The body is then placed under rotation. The primary source of uncertainty in the 2029 Apophis-Earth encounter is the orientation of Apophis at the time of close approach. In one subset of our comparative simulations, we align the spin axis with the intermediate body axis of Apophis, and model the encounter in the plane defined with a normal vector parallel to that spin axis. In this way, we can construct encounters with either the long axis or the short axis of Apophis directly aligned with Earth at perigee, which should bracket the expected deformation as the strongest and weakest encounter geometries, respectively. For the models investigating change in rotation state and seismic influence, we implement a spin axis chosen from the uncertainties in the current lightcurve data. In all cases, we choose the spin frequency to match the averaged effective spin period for its tumbling state and do not model the tumbling motion. The body is allowed to settle under its rotation until residual particle speeds in the body frame are much less than 1% of their expected peak values during the encounter simulations.

 

The encounters last for 10 simulated hours: ~5 h before closest approach and ~5 h after, in the non-rotating frame of the center of mass of Apophis. The lead time ensures there are no strong jolts from the sudden addition of the Earth’s gravity.
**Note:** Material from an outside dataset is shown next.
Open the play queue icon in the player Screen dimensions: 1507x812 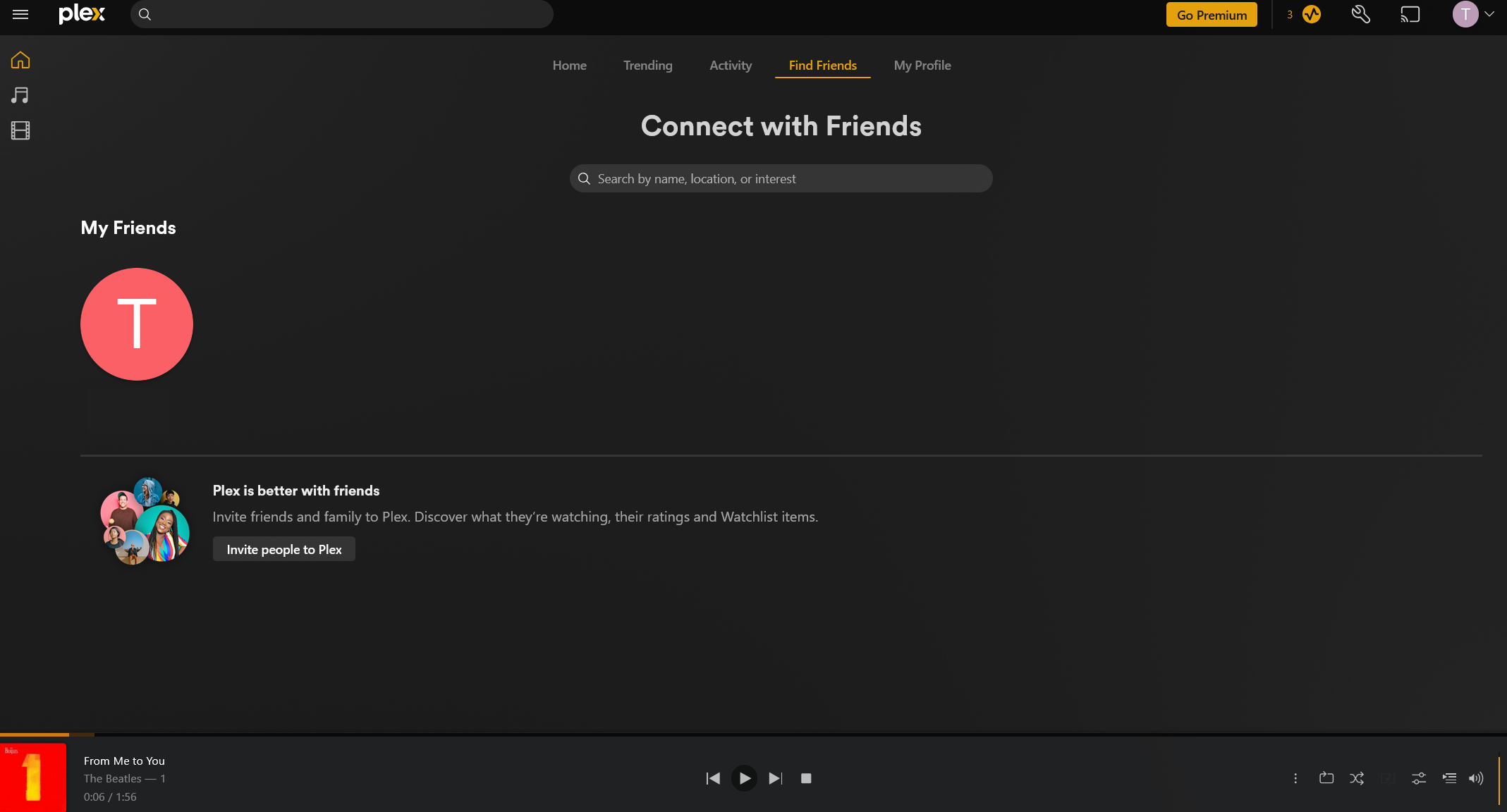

The trailing time allows the body to settle into its post-encounter equilibrium state after Earth’s gravitational effects have diminished.

 

In addition to updates on the prior SSDEM results, and comparisons between different constituent particle geometries and interior structures, we have carried out an SSDEM analysis of the seismicity on Apophis in a high-resolution (time and particle number; relative to the newest set of models) encounter simulation. Each PKDGRAV particle exhibiting elastic motion can be used as a seismic station in our models, with velocities measured at every timestep. By finding peaks in velocity magnitudes, we identify seismic sources in the body. Our analysis indicates that the quaking on Apophis will be shallow and that most sources begin ~2 h after closest approach and persist for a period of ~2 h. Our results indicate that the seismic signals in our models would be measurable by an in-situ seismometer (like the one described in the abstract by Murdoch et al.) taking measurements on Apophis during and after the close Earth encounter.